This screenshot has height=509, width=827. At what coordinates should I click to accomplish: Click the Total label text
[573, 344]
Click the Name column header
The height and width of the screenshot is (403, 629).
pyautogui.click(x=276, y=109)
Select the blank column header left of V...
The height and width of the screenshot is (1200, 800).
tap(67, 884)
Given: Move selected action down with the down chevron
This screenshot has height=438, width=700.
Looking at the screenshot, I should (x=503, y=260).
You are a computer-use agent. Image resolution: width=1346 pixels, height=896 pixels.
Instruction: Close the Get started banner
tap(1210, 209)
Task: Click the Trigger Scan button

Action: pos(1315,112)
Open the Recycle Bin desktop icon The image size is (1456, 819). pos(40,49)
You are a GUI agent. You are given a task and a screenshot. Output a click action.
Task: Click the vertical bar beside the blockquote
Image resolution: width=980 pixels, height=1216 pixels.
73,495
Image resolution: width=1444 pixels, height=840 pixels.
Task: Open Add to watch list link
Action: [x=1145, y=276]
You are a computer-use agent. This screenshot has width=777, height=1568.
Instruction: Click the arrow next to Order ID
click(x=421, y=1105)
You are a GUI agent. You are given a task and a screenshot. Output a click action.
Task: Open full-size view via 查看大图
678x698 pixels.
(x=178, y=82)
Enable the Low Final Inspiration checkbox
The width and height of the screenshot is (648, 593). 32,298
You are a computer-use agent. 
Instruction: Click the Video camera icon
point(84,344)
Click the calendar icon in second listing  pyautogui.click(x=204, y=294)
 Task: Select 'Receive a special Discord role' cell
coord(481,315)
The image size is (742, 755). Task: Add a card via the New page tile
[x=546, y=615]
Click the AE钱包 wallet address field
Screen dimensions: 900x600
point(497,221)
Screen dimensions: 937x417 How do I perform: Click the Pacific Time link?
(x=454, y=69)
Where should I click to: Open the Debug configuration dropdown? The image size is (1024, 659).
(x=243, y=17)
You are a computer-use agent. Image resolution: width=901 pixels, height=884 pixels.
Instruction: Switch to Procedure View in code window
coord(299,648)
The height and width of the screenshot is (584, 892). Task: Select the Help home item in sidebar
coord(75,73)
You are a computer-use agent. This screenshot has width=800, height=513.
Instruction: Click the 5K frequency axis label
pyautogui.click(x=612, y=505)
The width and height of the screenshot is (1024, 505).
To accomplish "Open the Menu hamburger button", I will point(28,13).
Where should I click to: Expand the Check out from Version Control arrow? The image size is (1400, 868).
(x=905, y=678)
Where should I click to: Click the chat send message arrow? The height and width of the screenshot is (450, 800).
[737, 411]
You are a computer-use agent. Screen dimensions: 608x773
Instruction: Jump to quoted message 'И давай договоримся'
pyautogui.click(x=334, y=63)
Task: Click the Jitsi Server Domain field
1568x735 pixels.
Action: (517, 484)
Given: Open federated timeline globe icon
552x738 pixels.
....................
■ ACTIVITY
From the line holding "Task: Click the Jitsi Server Domain field" to the last line of the records, quote each line exactly and add nothing.

■ YOUR SOLUTION
Task: Click the Jitsi Server Domain field
1568x735 pixels.
Action: (517, 484)
Given: Open federated timeline globe icon
552x738 pixels.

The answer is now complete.